George Dodd

Personal information
- Full name: George Francis Dodd
- Date of birth: 16 December 1881 or 7 February 1885
- Date of death: 1 January 1960 (aged 78) or 1 January 1960 (aged 74)
- Height: 1.70 m (5 ft 7 in)
- Position(s): Forward

Senior career*
- Years: Team / Apps / (Gls)
- Wallasey Village
- Liscard C.E.M.S.
- Birkenhead
- 1905–1907: Stockport County
- Workington
- Notts County
- 1911–1913: Chelsea / 29 / (7)
- Millwall
- Brighton & Hove Albion
- Darlington
- Queens Park Rangers
- West Ham United
- 1919–1920: Luton Town / 10 / (4)
- Treherbert
- Charlton Athletic

Managerial career
- Catford South End

= George Dodd (footballer) =

English footballer

George Francis (Note: Also possibly Frederick) Dodd (16 December 1881 – 1 January 1960) was an English footballer who played as a forward.

==Club career==
Dodd played for a number of amateur clubs in England before joining Stockport County in 1905. While at the club, he scored the first goal ever against newly formed Chelsea; after Joseph Schofield's penalty was saved by William Foulke, Dodd scored the rebound.

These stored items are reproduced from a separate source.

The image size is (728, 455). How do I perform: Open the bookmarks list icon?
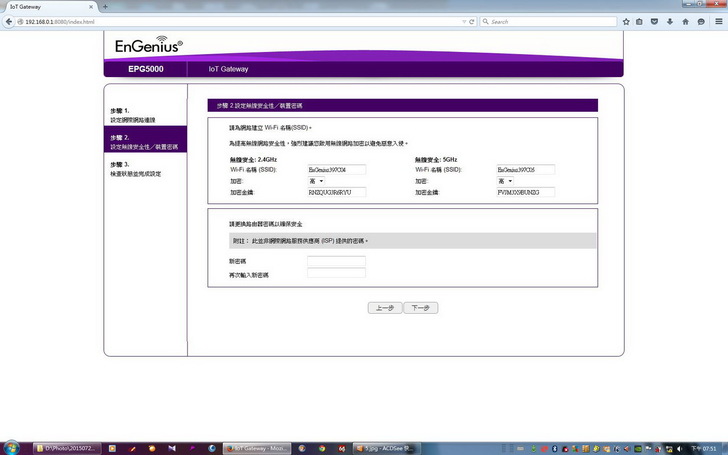tap(640, 20)
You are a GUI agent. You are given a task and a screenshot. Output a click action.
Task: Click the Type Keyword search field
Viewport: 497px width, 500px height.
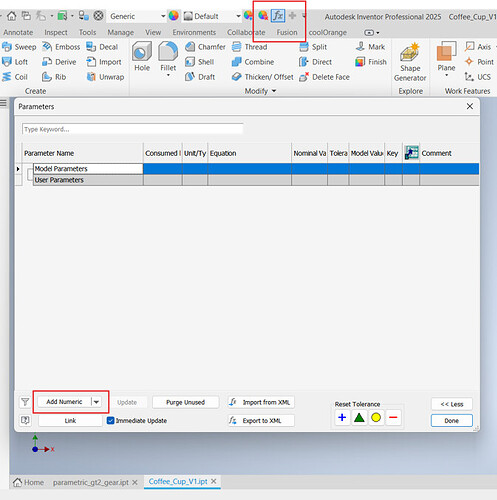[133, 129]
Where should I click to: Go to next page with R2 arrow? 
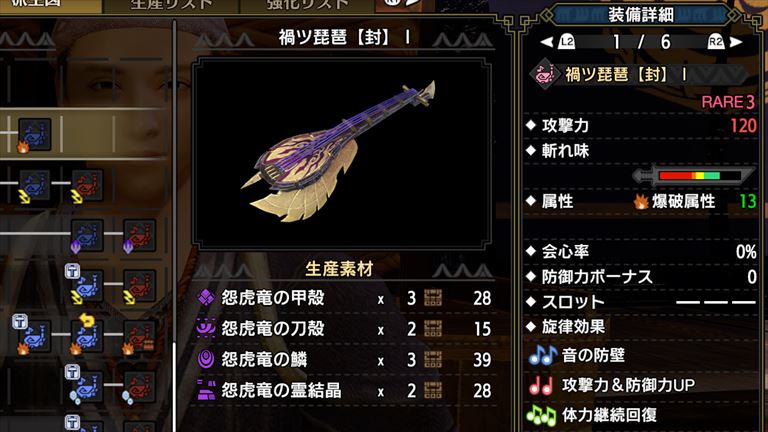725,42
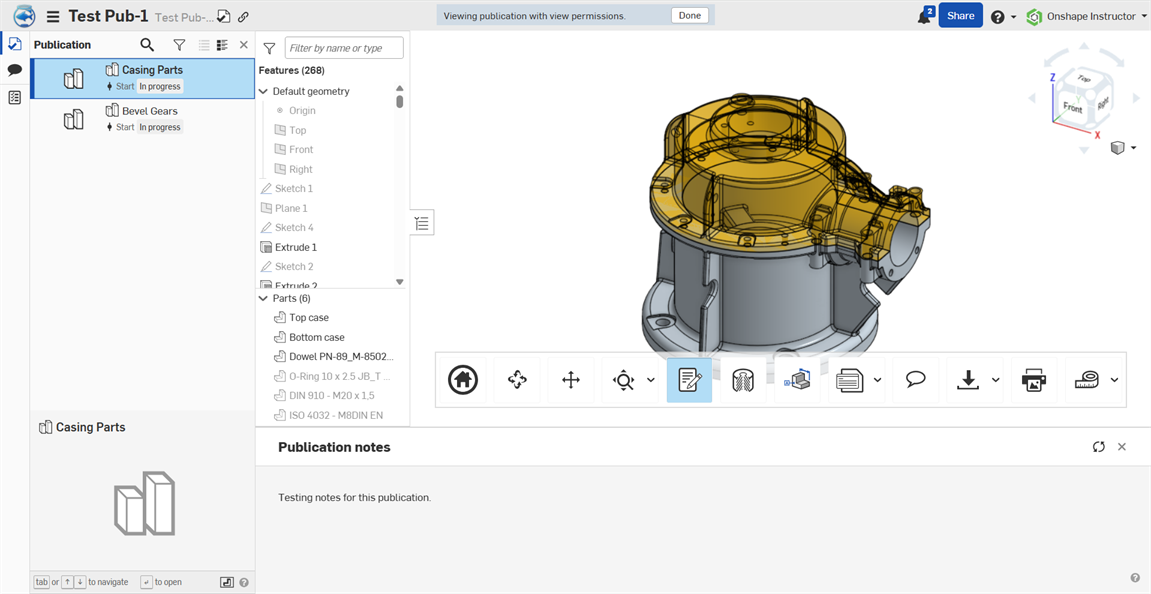Click the blue Share button
Image resolution: width=1151 pixels, height=594 pixels.
coord(960,16)
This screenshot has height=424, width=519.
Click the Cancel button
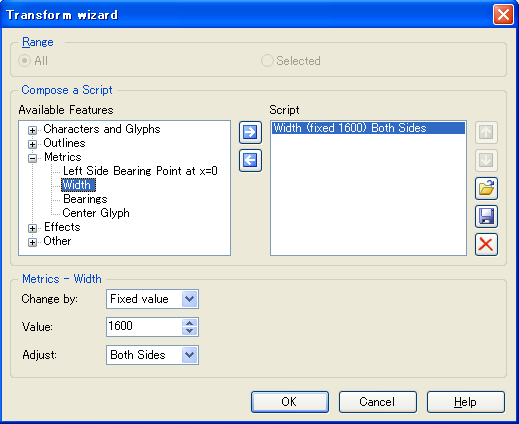[x=378, y=402]
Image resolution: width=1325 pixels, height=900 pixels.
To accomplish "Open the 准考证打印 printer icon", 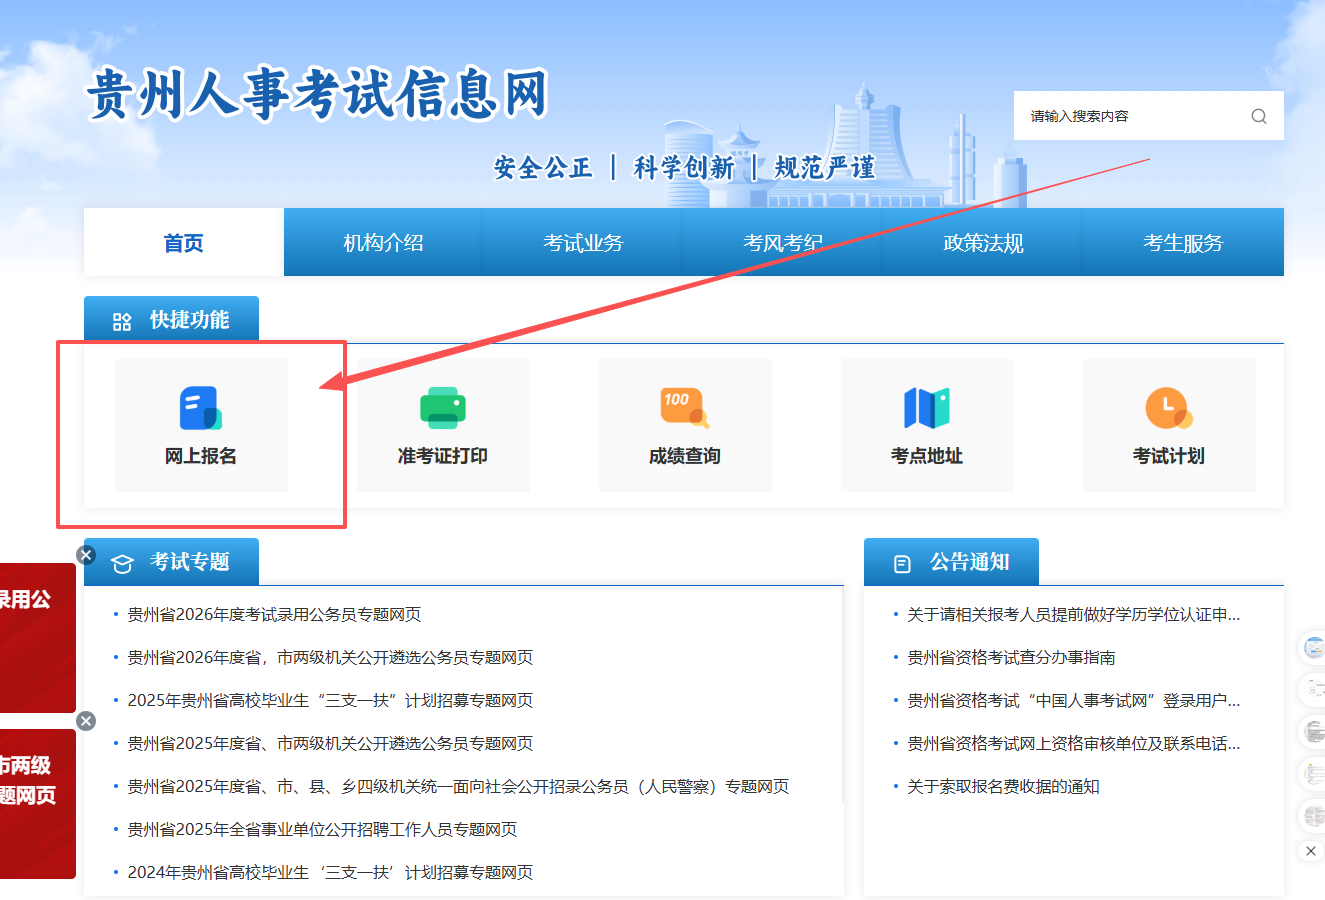I will pyautogui.click(x=443, y=409).
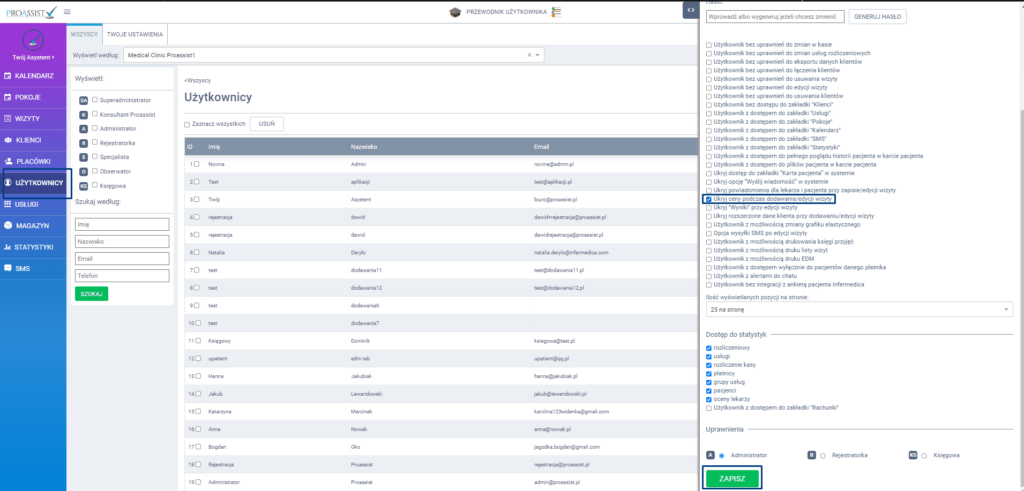Collapse side panel with the arrows icon
1024x491 pixels.
click(690, 9)
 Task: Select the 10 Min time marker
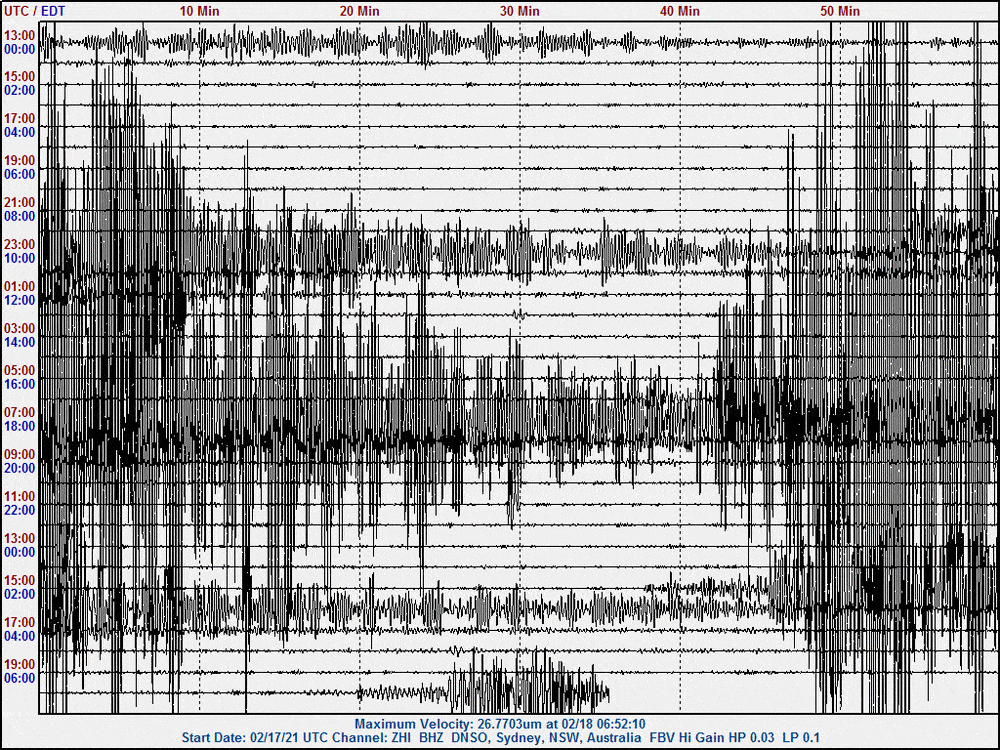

After two seasons with Stockport County, he moved on to Workington and then Notts County, before joining Chelsea in 1911. Having played for a number of professional clubs during the First World War, and also serving as a private in the British Army, he joined Luton Town in 1919, going on to score five goals in fourteen appearances in all competitions.

Following his retirement, he managed amateur side Catford South End.